(Exercise objective): Would you write out all the records again, exactly?

(Dataset entries)
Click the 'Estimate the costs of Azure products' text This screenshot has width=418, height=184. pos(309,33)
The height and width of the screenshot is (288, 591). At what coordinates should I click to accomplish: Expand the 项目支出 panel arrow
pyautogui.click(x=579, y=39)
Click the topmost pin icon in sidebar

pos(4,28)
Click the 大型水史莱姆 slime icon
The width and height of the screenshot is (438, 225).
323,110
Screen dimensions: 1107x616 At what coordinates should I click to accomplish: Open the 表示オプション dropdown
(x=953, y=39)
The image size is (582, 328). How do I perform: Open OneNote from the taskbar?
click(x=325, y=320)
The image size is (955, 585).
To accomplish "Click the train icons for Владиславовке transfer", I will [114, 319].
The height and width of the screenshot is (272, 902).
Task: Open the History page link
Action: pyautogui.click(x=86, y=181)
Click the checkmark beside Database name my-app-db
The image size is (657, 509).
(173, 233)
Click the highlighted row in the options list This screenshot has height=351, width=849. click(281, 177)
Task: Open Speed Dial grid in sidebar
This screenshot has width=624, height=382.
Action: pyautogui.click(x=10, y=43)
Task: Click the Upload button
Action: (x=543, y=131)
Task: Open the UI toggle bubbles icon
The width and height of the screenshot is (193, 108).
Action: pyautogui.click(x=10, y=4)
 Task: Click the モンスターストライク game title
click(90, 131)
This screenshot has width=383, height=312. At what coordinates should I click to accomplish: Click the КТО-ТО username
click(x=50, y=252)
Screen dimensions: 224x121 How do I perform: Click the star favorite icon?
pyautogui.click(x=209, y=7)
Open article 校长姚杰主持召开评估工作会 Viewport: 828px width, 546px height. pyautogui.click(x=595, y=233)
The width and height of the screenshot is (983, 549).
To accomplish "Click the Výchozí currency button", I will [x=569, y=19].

(Output):
Click the 'Estimate the costs of Azure products' text This screenshot has width=418, height=184. pos(309,33)
The height and width of the screenshot is (288, 591). At what coordinates should I click to accomplish: Expand the 项目支出 panel arrow
pyautogui.click(x=579, y=39)
Click the topmost pin icon in sidebar

pos(4,28)
Click the 大型水史莱姆 slime icon
The width and height of the screenshot is (438, 225).
323,110
Screen dimensions: 1107x616 At what coordinates should I click to accomplish: Open the 表示オプション dropdown
(x=953, y=39)
The image size is (582, 328). How do I perform: Open OneNote from the taskbar?
click(x=325, y=320)
The image size is (955, 585).
To accomplish "Click the train icons for Владиславовке transfer", I will [114, 319].
The height and width of the screenshot is (272, 902).
Task: Open the History page link
Action: pyautogui.click(x=86, y=181)
Click the checkmark beside Database name my-app-db
The image size is (657, 509).
(173, 233)
Click the highlighted row in the options list This screenshot has height=351, width=849. click(281, 177)
Task: Open Speed Dial grid in sidebar
This screenshot has width=624, height=382.
Action: pyautogui.click(x=10, y=43)
Task: Click the Upload button
Action: (x=543, y=131)
Task: Open the UI toggle bubbles icon
The width and height of the screenshot is (193, 108).
Action: pyautogui.click(x=10, y=4)
 Task: Click the モンスターストライク game title
click(90, 131)
This screenshot has width=383, height=312. At what coordinates should I click to accomplish: Click the КТО-ТО username
click(x=50, y=252)
Screen dimensions: 224x121 How do I perform: Click the star favorite icon?
pyautogui.click(x=209, y=7)
Open article 校长姚杰主持召开评估工作会 Viewport: 828px width, 546px height. pyautogui.click(x=595, y=233)
The width and height of the screenshot is (983, 549).
To accomplish "Click the Výchozí currency button", I will [x=569, y=19].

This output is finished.